Жертва вечерняя - Боборыкин Петр Дмитриевич 20 стр.


С Сенной мы поехали в какой-то переулок. Несколько иная картина: поменьше грязи, и пьяных не было. Лизавета Петровна нашла там половину женщин знакомых. Тут я насмотрелась на невозможные туалеты. Боже мой! как ясно становится все бездушие нашего ряжения в модные и шикарные тряпки! Отчего жалка и смешна какая-нибудь Параша или Фета в красном декольтированном платье с ужасающими фруктами в волосах или в какой-нибудь невозможной золотой сетке? Оттого, что нет нашего уменья достигать одной и той же цели…

В двух домах, где мы были, все в том же переулке, нас приняли очень плохо. Хозяйки не хотели допустить Лизавету Петровну до гостиной. Она добилась, однако ж, того, что ей позволили в одном доме посидеть в общей комнате, а в другом вызвать своих знакомых.

- Что делать, душа моя! - сказала она мне, - надо терпеть. У нас одно оружие - любовь.

Нас ожидало под конец вечера другое зрелище.

В начале одиннадцатого часа мы подъехали к крыльцу углового дома где-то в Мещанских. Крыльцо чистое и хорошо освещенное. Заставили нас подождать в сенях на площадке. Чиновник звонил два раза, в двери вделано окошечко с решеткой. В него сначала поглядел кто-то, мне показалось: женское лицо. Наконец-то отперли.

Лизавета Петровна сама являлась в этот дом в первый раз. Это ее, конечно, не смущало; но дорогой она мне заметила, что тут мы вряд ли найдем знакомых.

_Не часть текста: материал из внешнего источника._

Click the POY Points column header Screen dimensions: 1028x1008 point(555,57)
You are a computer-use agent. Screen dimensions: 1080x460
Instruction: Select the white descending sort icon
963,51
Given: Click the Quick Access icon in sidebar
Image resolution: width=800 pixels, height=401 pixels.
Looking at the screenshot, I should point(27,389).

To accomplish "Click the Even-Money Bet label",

Нас встретил человек, весьма прилично одетый. Сначала было он загородил дорогу мне и Лизавете Петровне; но наш спутник что-то такое ему сказал тихо, и мы вошли.

В передней так было освещено и элегантно, как в любой богатой квартире. К нам навстречу вышла женщина в чепчике, не слишком жирная, в темном шелковом платье с бледным, очень приличным лицом.

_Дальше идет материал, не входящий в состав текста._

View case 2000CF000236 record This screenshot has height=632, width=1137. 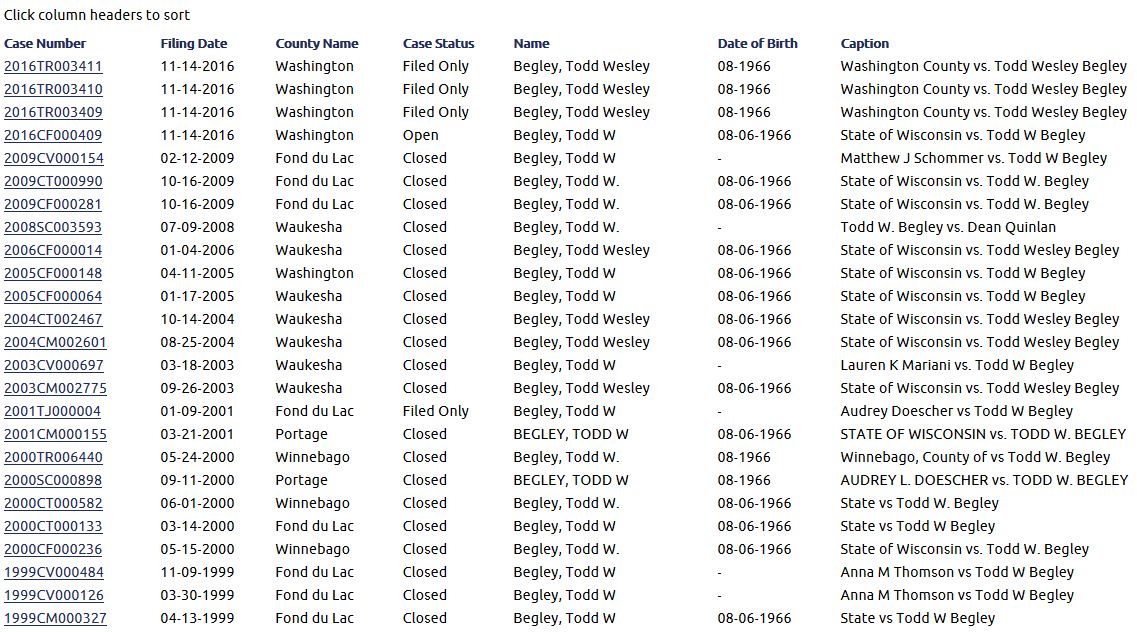pos(53,549)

Нас ей представили. Сначала она, кажется, ничего не поняла, в чем дело. Мы говорили с ней по-немецки. Сообразивши, она как-то странно улыбнулась, посмотрела пристально на меня и сказала нашему спутнику, что не угодно ли нам пожаловать к хозяйке.

Через коридорчик мы пошли представляться мадам. Нашли мы ее в уютной комнате за круглым столом, освещенным лампой с зеленым абажуром. Она - нестарая еще женщина, полная, но не обрюзглая: видно, что была в молодости красива. Раскладывала она гранпасьянс, когда мы вошли. В комнате стоял какой-то особый запах, довольно приятный. На нас залаяла собачка. Мы вошли первые, за нами чиновник и ключница (я узнала потом ее звание).

Мадам подняла голову и сначала точно так же, как ключница, не понимала, в чем дело; а если и догадывалась о чем-нибудь, так, наверно, не о настоящей цели нашего посещения. Она успела даже взглянуть на меня прищурившись, так что я опустила глаза.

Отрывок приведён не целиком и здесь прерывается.